Table 1. Acupoint options, number of participants, acupoints, targeted muscles, and anatomy trains (meridians).

Acupoint Options & Participants Number	Acupoints (# of Needles)	Targeted Muscles	Anatomy Trains (Meridian)
A (Control: 1; Electro: 2, Manual: 1)	SP9, SP10, and SP11 (3)	SP9 (popliteus and soleus), SP10 (vastus medius), and SP11 (adductor longus, magnus)	Deep front line (Spleen meridian)
B (Control: 0; Electro: 1, Manual: 0)	ST31, ST34, and ST36 (3)	ST31 (rectus femoris), ST34 (vastus lateralis), and ST36 (tibialis anterior and extensor digitorum longus)	Superficial front line (Stomach meridian)
C (Control: 2; Electro: 4, Manual: 0)	GB30, GB31, and GB34 (3)	GB30 (piriformis, gluteus medius, and gluteus minimus), GB31 (iliotibial band and vastus lateralis), and GB34 (peroneus longus and extensor digitorum longus)	Lateral line (Gallbladder meridian)
A + B (Control: 3; Electro: 1, Manual: 1)	SP9, SP10, SP11, ST31, ST34, and ST36 (6)	SP9 (popliteus and soleus), SP10 (vastus medius), SP11 (adductor longus, magnus), ST31 (rectus femoris), ST34 (vastus lateralis), and ST36 (tibialis anterior and extensor digitorum longus)	Deep front line (Spleen meridian) and Superficial front line (Stomach meridian)
A + C (Control: 3; Electro: 6, Manual: 5)	SP9, SP10, SP11, GB30, GB31, and GB34 (6)	SP9 (popliteus and soleus), SP10 (vastus medius), SP 11 (adductor longus, magnus), GB30 (piriformis, gluteus medius, and gluteus minimus), GB31 (iliotibial band and vastus lateralis), and GB34 (peroneus longus and extensor digitorum longus)	Deep front line (Spleen meridian) and Lateral line (Gallbladder meridian)
B + C (Control: 1; Electro: 1, Manual: 1)	ST31, ST34, ST36, GB30, GB31, and GB34 (6)	ST31 (rectus femoris), ST34 (vastus lateralis), ST36 (tibialis anterior and extensor digitorum longus), GB30 (piriformis, gluteus medius, and gluteus minimus), GB31 (iliotibial band and vastus lateralis), and GB34 (peroneus longus and extensor digitorum longus)	Superficial front line (Stomach meridian) and Lateral line (Gallbladder meridian)
A + B+C (Control: 3; Electro: 3, Manual: 6)	SP9, SP10, SP11, ST31, ST34, ST36, GB30, GB31, and GB34 (9)	SP9 (popliteus and soleus), SP10 (vastus medius), SP11 (adductor longus, magnus), ST31 (rectus femoris), ST34 (vastus lateralis), ST36 (tibialis anterior and extensor digitorum longus), GB30 (piriformis, gluteus medius, and gluteus minimus), GB31 (iliotibial band and vastus lateralis), and GB34 (peroneus longus and extensor digitorum longus)	Deep front line (Spleen meridian), Superficial front line (Stomach meridian), and Lateral line (Gallbladder meridian)
Total (Control: 13; Electroacupuncture: 18; Manual acupuncture: 14)

The underlined acupoints are acupoints where electrodes are connected during electroacupuncture.

).
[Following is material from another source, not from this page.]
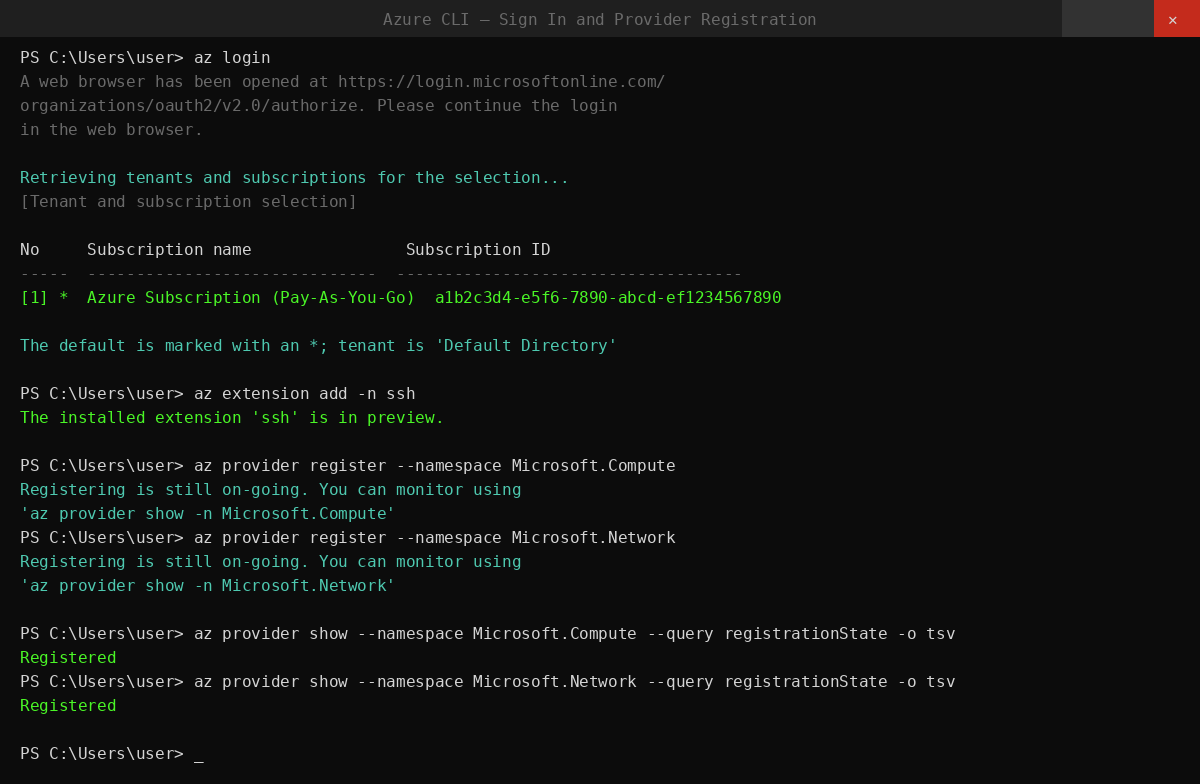Click 'Retrieving tenants and subscriptions' status line
This screenshot has height=784, width=1200.
pyautogui.click(x=294, y=178)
After the treatment, the tester, who were blinded to treatment, came back to the laboratory and were assessed at 0-, 20-, and 40-min post treatment (the same measurements and order as the baseline measurements).

2.4. Measurements

At each time point, hip flexion ROM, knee flexion replication at 15° and 45°, and quadriceps strength and activation were performed in the respective order. Three successful trials were recorded for all measurements.

To measure hip flexion ROM, participants were asked to raise their dominant leg straight, with their knee as fully extended as possible, and hold the position for 5 s. The assessor measured the hip flexion ROM using a goniometer (movable arm: the lateral malleolus of the ankle; axis: the greater trochanter of the femur; stationary arm: parallel to the trunk) [20].

For knee flexion replication at 15° and 45°, participants were seated blindfolded on a dynamometer (Cybex 770, Cybex Inc., Medway, MA, USA; sampling rate: 100 Hz) with their knee resting at 90° (set position). After strapping the lower leg was strapped, the participant’s leg was passively moved to 15° (angle A) and 45° (angle B) of knee flexion to cognize angle A and B [21]. Participants had 3 s of holding time to help them remember these two angles. Participants were then asked to move their leg to angle A and B (in a random order).

After the knee joint replication tests, the dynamometer was locked for quadriceps strength (knee at 90° and hip at 85° flexion). Participants were then asked to produce maximal knee extension. Once the quadriceps strength reached a plateau, a supramaximal exogenous electrical stimulus (100 pulses per second, 450-µ pulse duration, 10 trains in 100-ms duration, and 125 V with peak output current 450 mA) was manually delivered and transmitted directly to the quadriceps through the two stimulating electrodes to evoke superimposed burst (SIB) force. Quadriceps activation was calculated as quadriceps force/SIB force. This activity was performed with 30-s rest intervals. A S88 Grass Stimulator with a SIU8T transformer stimulus isolation unit (Grass-Telefactor, West War-wick, RI, USA) was used to generate supramaximal exogenous electrical stimulus. Two electrodes (Dura-Stick II; Chattanooga, Hixson, TN, USA; 70 × 127 mm) were attached at the proximal lateral aspect and the distal medial aspect.

2.5. Physical Examination

A licensed acupuncturist performed a physical examination of strength and flexibility to determine a customized acupuncture treatment for each patient (Table 1). Strength and flexibility were tested to address how much of each participant’s movement patterns [22]. Two tests were performed to flexibility: Straight leg raise test [23] and modified Thomas test [24].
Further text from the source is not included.